## Exercise brief
All records below are to be duplicated exactly, with every picture excluded.

Screenshot grounding data:
-----
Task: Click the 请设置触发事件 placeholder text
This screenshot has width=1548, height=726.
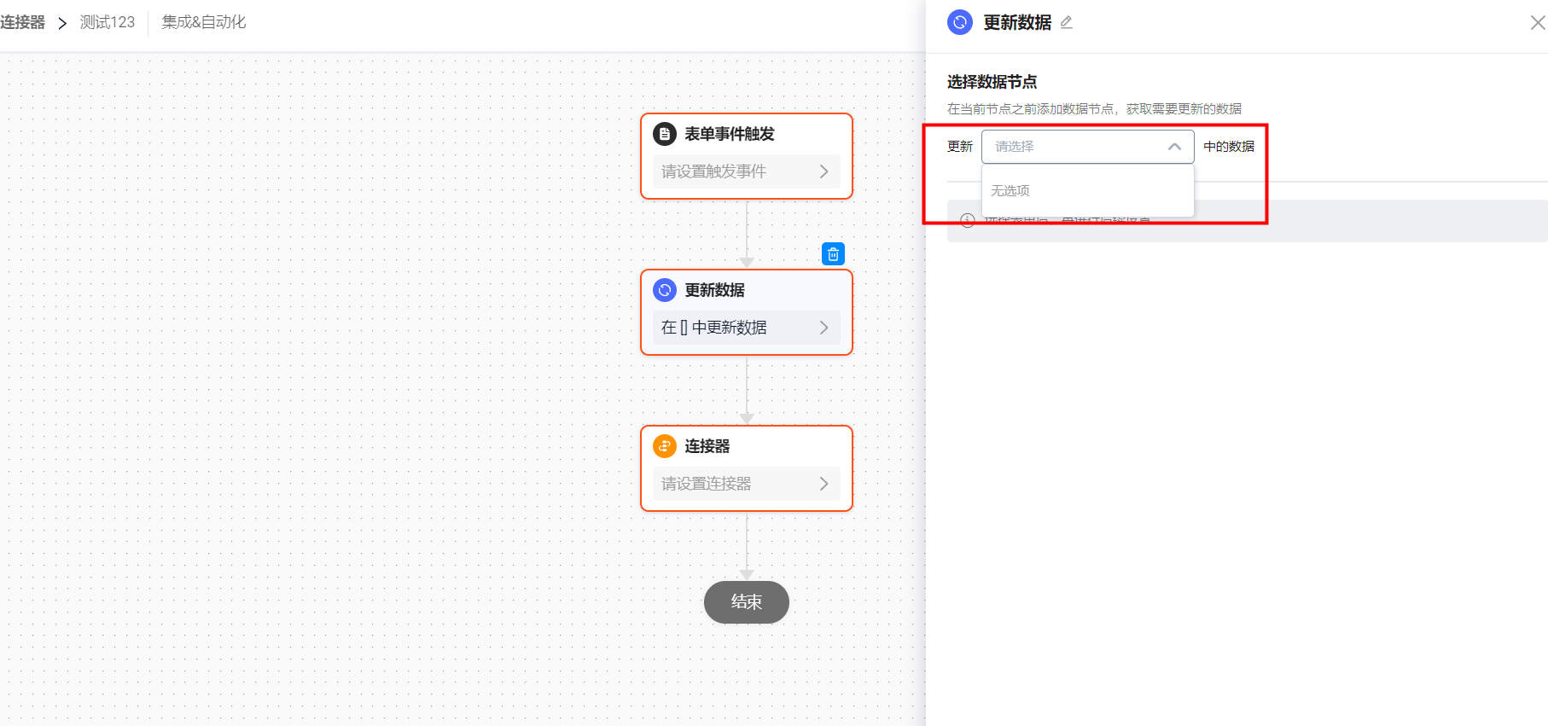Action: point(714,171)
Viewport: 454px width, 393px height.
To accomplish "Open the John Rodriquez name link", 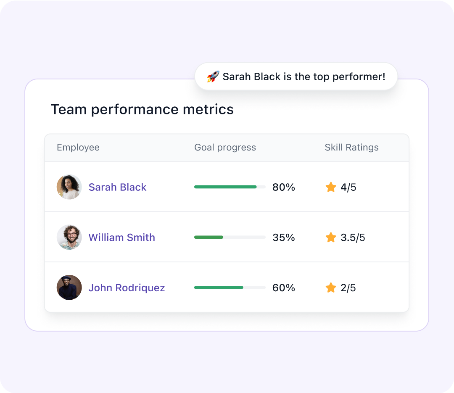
-----
## Exercise response
Task: Click the 请设置触发事件 placeholder text
This screenshot has width=1548, height=726.
Action: point(714,171)
Viewport: 454px width, 393px height.
To accomplish "Open the John Rodriquez name link", 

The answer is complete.